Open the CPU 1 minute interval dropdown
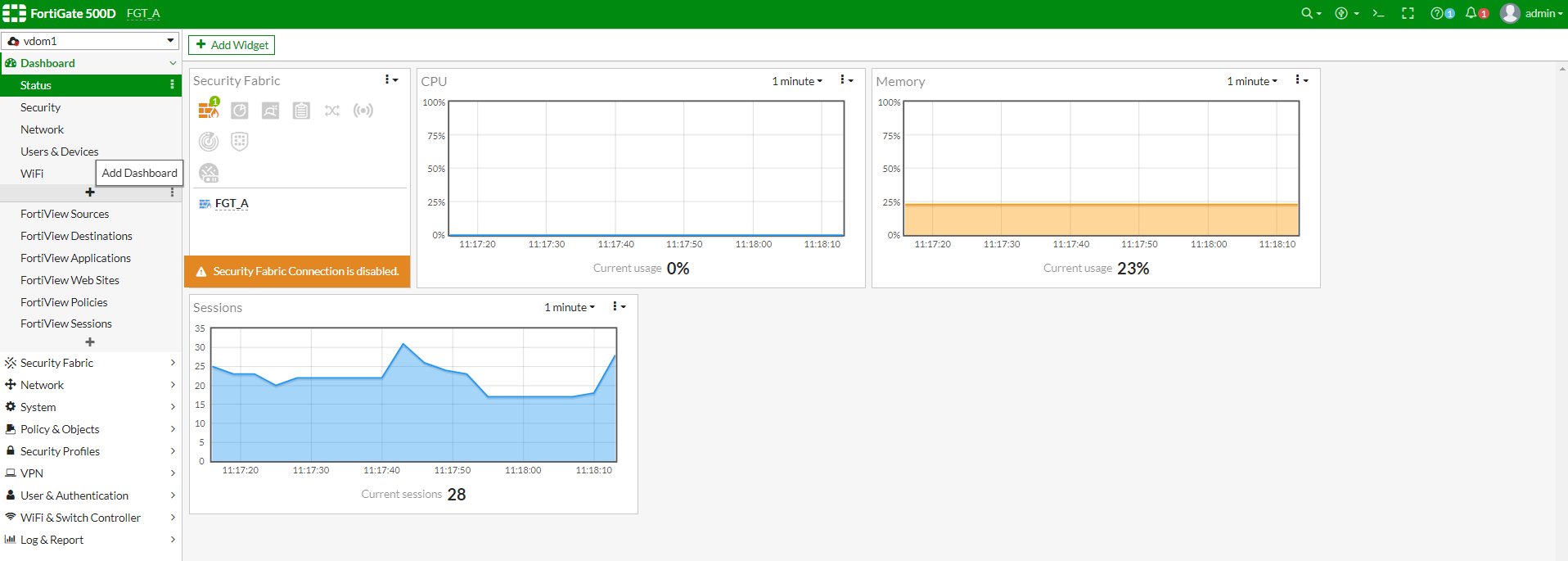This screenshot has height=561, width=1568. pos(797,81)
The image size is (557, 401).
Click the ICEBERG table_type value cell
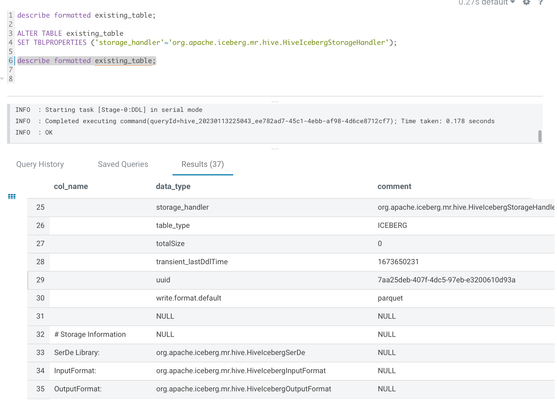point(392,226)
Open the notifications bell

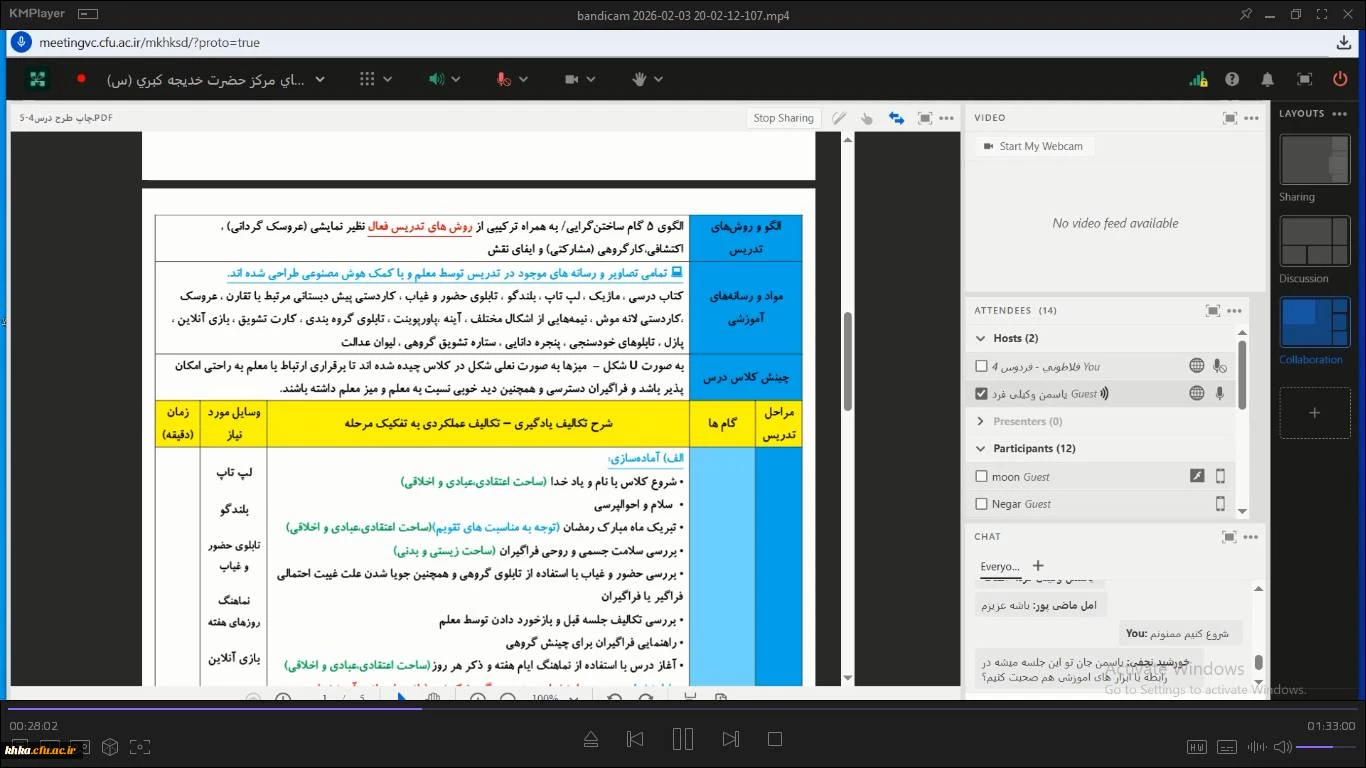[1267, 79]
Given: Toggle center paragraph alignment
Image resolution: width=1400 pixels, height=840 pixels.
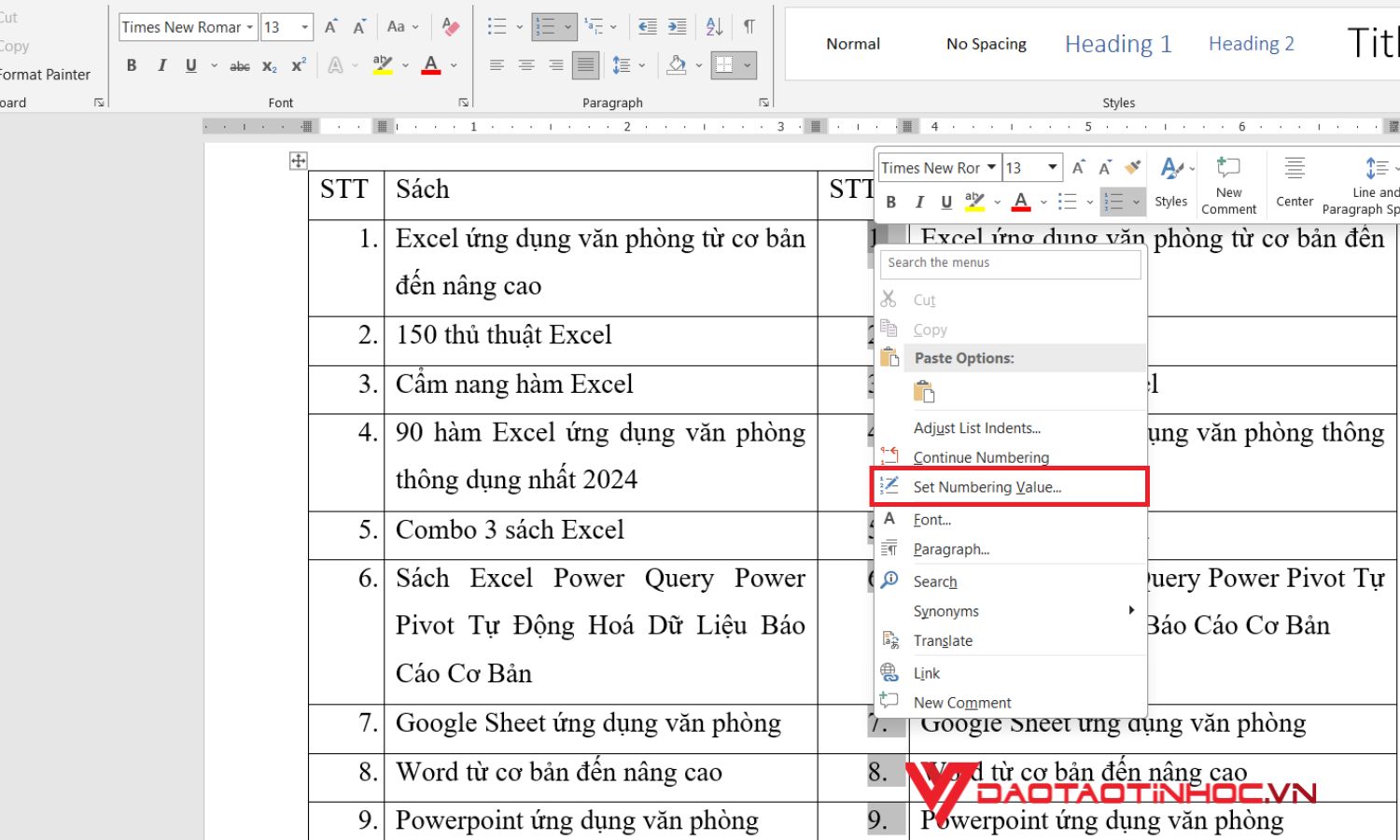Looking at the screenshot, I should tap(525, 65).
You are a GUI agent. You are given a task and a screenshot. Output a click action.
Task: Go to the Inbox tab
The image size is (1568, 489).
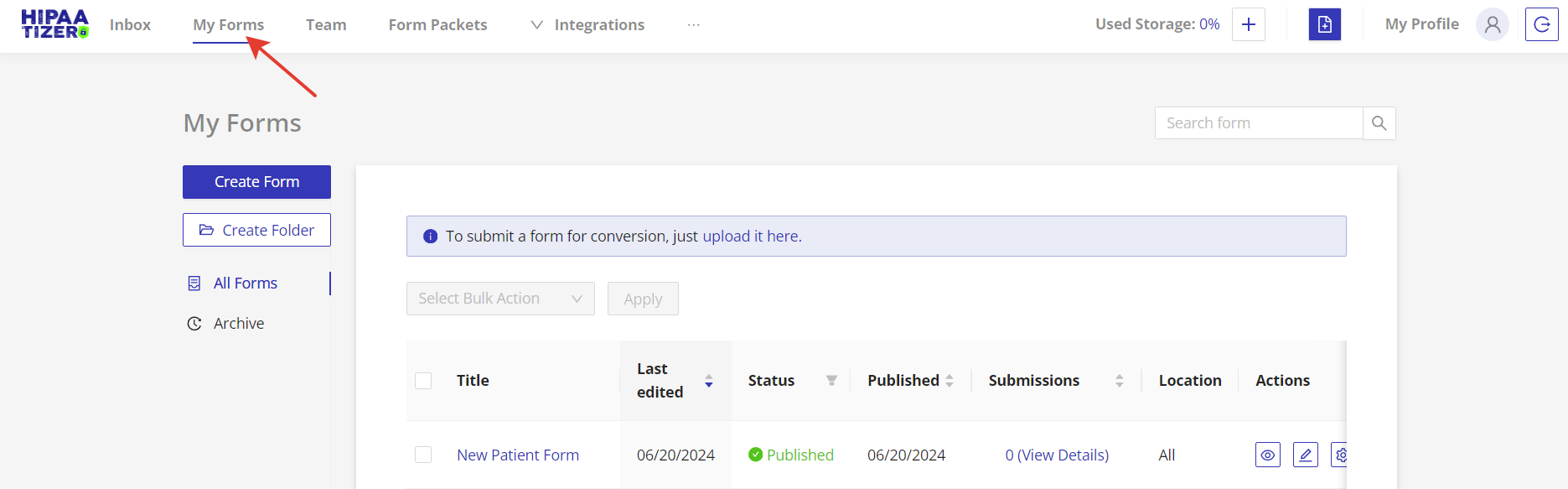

========================

== What this task involves ==
Please find every line in the records above that holds the word "size" and copy it.

== Task response ==
The image size is (557, 401).
The image size is (1568, 489).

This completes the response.